Das Leben besteht nur aus Bytes und Bytes und Bytes von digitalen Informationen.

Es mag in einer Welt, die von Big Data beherrscht wird und deren Geschäftsmodell Big Data ist, naheliegen, den Menschen auf ein Produkt seiner Bytes und Megabytes zu reduzieren, es ist aber mehr als befremdlich, wie viele Aspekte der menschlichen Natur bei dieser Reduktion übersehen werden, vielleicht auch übersehen werden müssen, um mit Verve für den Transhumanismus zu werben. Der Publizist Philipp von Becker bemerkt:

Die Vorstellung des Mind-Uploads beruht auf der Fiktion, dass das Wesen des Menschen unabhängig von der spezifischen Materie seines Körpers sei und lediglich aus Daten bestehe, die auf eine beliebige Materie transferiert werden könnten.
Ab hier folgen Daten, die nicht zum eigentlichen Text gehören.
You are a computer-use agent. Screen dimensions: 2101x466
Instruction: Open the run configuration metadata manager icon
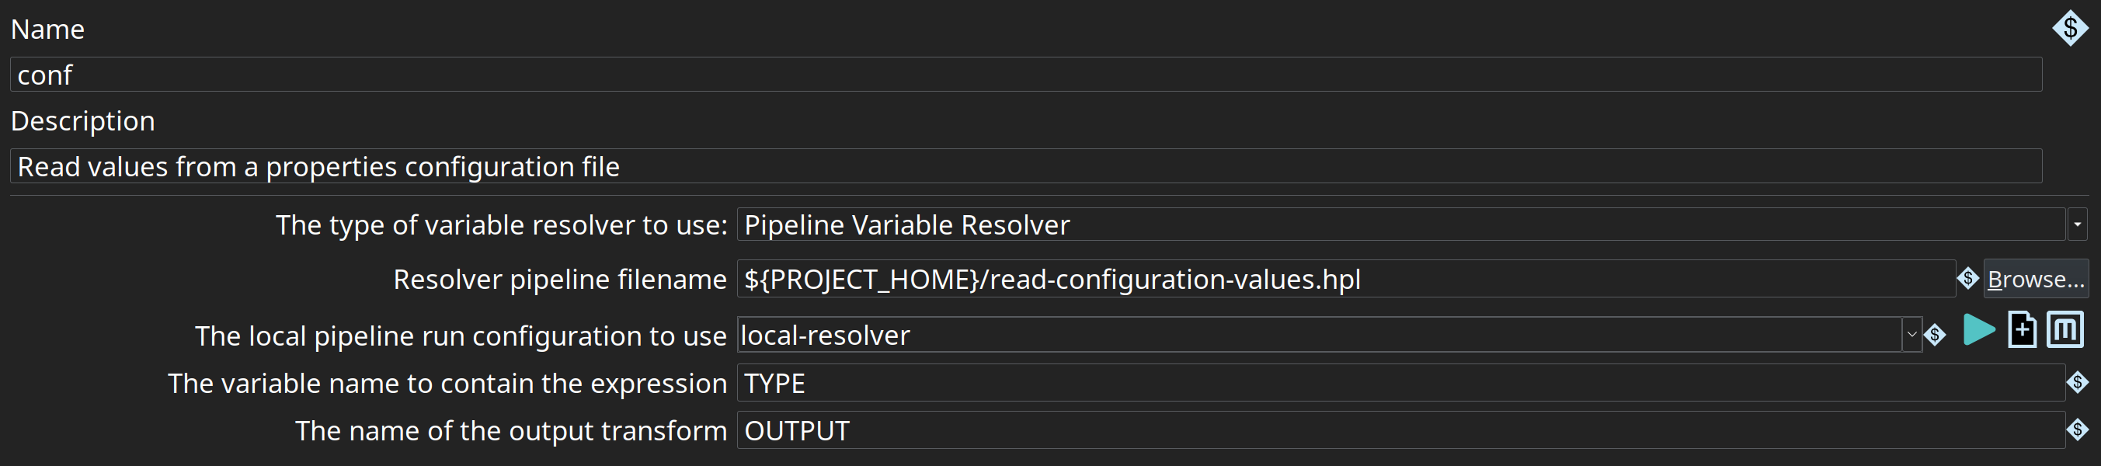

Auch die Vorstellung zur gentechnischen Umgestaltung des Menschen beruht auf der Fiktion des Menschen als einer formalisierbaren, berechenbaren, von der Umwelt abgeschnittenen Entität.

Der (un)berechenbare Mensch

Alle Überlegungen der Transhumanisten zu einer gentechnischen Optimierung gehen von einem berechenbaren Wesen Mensch aus und übersehen dabei ein paar Kleinigkeiten.

Denn tatsächlich gibt es schon rein mathematisch ein gravierendes Problem, wie niemand anderes als Craig Venter betont, dessen Firma es als Erstes gelungen ist, ein menschliches Genom zu sequenzieren:

Wir haben einfach nicht genug Gene, als dass diese Idee des biologischen Determinismus richtig sein könnte. Die wunderbare Vielfalt der menschlichen Spezies ist nicht in unserem genetischen Code fest verdrahtet. Unsere Umwelt ist entscheidend.

Venter spricht dabei einen weiteren zentralen Punkt an, den Transhumanisten übersehen: Gene legen unser Leben und Verhalten bei Weitem nicht so stark fest, wie landläufig geglaubt wird.

Unsere Umwelt und unser soziales Miteinander beeinflussen, welche Gene wie stark (oder gar nicht) zur Wirkung kommen. Matthieu Ricard, promovierter Zellgenetiker und weltbekannter buddhistischer Mönch, erklärt:

Um aktiv zu sein, muss ein Gen "exprimiert werden", d. h., es muss eine "Transkription" in Form eines spezifizierten Proteins, das auf den Trägerorganismus dieses Gens wirkt, erfolgen.

Findet keine Transkription statt und wird ein Gen nicht exprimiert, so ist dies gleichsam, als würde dieses Gen gar nicht existieren.

Die Wirklichkeit ist nachweislich deutlich komplexer als eine Formel, die unser Verhalten aufgrund unserer Gene berechnet. Tatsächlich werden die meisten Gene des Körpers reguliert, nur sehr wenige Gene sind andauernd und unverändert aktiv.

Mit anderen Worten, Gene bestimmen durchaus unser Leben. Inwiefern sie aber aktiviert werden oder nicht, ist von unseren äußeren Lebensumständen abhängig.

Auch seelische Erlebnisse können Genexpressionen aktivieren oder deaktivieren. Der Neurowissenschaftler Robert Sapolsky erklärt:

Transkriptionsfaktoren regulieren also Gene. Und was reguliert Transkriptionsfaktoren? Die Antwort ist vernichtend für das Konzept des genetischen Determinismus: die Umwelt.

Einen genetischen Determinismus und damit eine theoretisch denkbare Berechenbarkeit des Menschen gibt es nicht. Willkommen in der Welt der Epigenetik!

Der (a)soziale Mensch

Beim Transhumanismus steht nicht das soziale Wesen Mensch im Mittelpunkt, stattdessen ist der Mensch ganz offensichtlich ein zu optimierendes Einzelwesen. Gedanken zum sozialen Wesen Mensch sucht man bei Transhumanisten daher vergeblich.

Dass ungewollte Einsamkeit so gesundheitsschädigend wie Alkoholismus ist, Menschen also am dringendsten den Menschen und soziale Verbundenheit brauchen, passt offensichtlich im Hochgesang auf technische Möglichkeiten nicht ins Bild.

Auch damit offenbart sich der Transhumanismus als eine philosophische Denkrichtung, die zwar massiv auf einem Menschenbild aufbaut, aber leider vom Wesen des Menschen mehr Annahmen als Wissen hat. Das ultra-kooperative Wesen mit einem Social Brain, großzügigem Spenderherz und Wunsch nach Gemeinschaft, das in Katastrophen zur mitmenschlichen Höchstform aufläuft.

Der Mensch ist für Transhumanisten letztlich ein Fremder und all das, was Menschsein ausmacht, wird ignoriert, um im neoliberalen Credo das Selbst immer und immer weiter zu optimieren.